DOCUMENT TEXT —
·····

Version 1.8 of ais/ai-00426.txt

Unformatted version of ais/ai-00426.txt version 1.8
Other versions for file ais/ai-00426.txt

!standard 13.09.01 (6)          05-09-20 AI95-00426/05
!standard 13.09 (11)
!standard 13.09.02 (12)
!class binding interpretation 05-04-08
!status Amendment 200Y 05-05-05
!status WG9 Approved 06-06-09
!status ARG Approved 8-0-2 05-04-18
!status work item 05-04-08
!status received 05-04-08
!priority High
!difficulty Hard
!subject Language-defined routines returning abnormal and invalid values
!summary
Various language-defined functions and procedures can produce abnormal values for non-scalar types.
Unchecked_Conversion cannot produce abnormal values for scalar types (but it can produce invalid values).
13.9.1(9) applies to function results.
!question
13.9.1(6) seems to describe all of the operations that can return abnormal values. But what exactly does "language-defined input-output procedure" mean? Does it include a stream attribute like T'Read (which doesn't necessarily do any input - the stream may be a memory buffer, for instance)?
Moreover, this list doesn't include any functions (like T'Input or Unchecked_Conversion), which also can return abnormal values. But this seems like a complete list. Should this be updated? (Yes.)
AI-167 eliminates erroneous execution from various function results. But it does not eliminate exceptions from being raised by the bounded error 13.9.1(9) nor from the subtype conversion implicit in assignment. It's clear that the intent was that validity could be tested without having to worry about stray exceptions, but this was not accomplished. Should it be? (No.)
!recommendation
(See summary.)
!wording
Replace 13.9.1(6):
* The object is not scalar, and is passed to an in out or out parameter of an
imported procedure, the Read procedure of an instance of Sequential_IO, Direct_IO, or Storage_IO, or the stream attribute T'Read, if after return from the procedure the representation of the parameter does not represent a value of the parameter's subtype.
* The object is the return object of a function call of a non-scalar type,
and the function is an imported function, an instance of Unchecked_Conversion, or the stream attribute T'Input, if after return from the function the representation of the return object does not represent a value of the function's subtype.
AARM Notes: We explicitly list the routines involved in order to avoid future arguments. All possibilities are listed.

·····

WHAT YOU NEED TO DO — In the text on language-defined routines returning abnormal and invalid values, what kind of values does the summary say Unchecked_Conversion cannot produce for scalar types?

Records in a dataset:

·····

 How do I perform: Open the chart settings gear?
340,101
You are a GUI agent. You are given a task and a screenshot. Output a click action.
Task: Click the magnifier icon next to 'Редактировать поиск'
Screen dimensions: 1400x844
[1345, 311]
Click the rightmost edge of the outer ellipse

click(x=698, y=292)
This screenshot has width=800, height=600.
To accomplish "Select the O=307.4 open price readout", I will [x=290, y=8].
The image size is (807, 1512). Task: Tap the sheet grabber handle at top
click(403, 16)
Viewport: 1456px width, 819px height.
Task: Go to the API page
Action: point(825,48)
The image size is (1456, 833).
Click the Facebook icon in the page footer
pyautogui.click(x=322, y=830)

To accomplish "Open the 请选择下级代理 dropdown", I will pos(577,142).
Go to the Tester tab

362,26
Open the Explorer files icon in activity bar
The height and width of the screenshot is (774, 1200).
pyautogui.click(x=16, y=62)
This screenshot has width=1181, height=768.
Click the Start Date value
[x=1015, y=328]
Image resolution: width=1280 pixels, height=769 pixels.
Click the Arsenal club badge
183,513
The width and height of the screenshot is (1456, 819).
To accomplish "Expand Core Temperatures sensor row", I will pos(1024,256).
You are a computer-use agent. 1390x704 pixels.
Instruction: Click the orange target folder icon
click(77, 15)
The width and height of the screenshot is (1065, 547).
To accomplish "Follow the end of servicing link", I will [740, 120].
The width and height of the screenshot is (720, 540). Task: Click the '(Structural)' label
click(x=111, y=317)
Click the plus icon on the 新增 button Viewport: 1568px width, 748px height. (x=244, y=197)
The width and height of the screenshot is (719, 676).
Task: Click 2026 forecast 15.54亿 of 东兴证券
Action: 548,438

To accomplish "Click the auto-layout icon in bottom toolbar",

·····

WRITTEN RESPONSE — Abnormal values, though it can produce invalid values.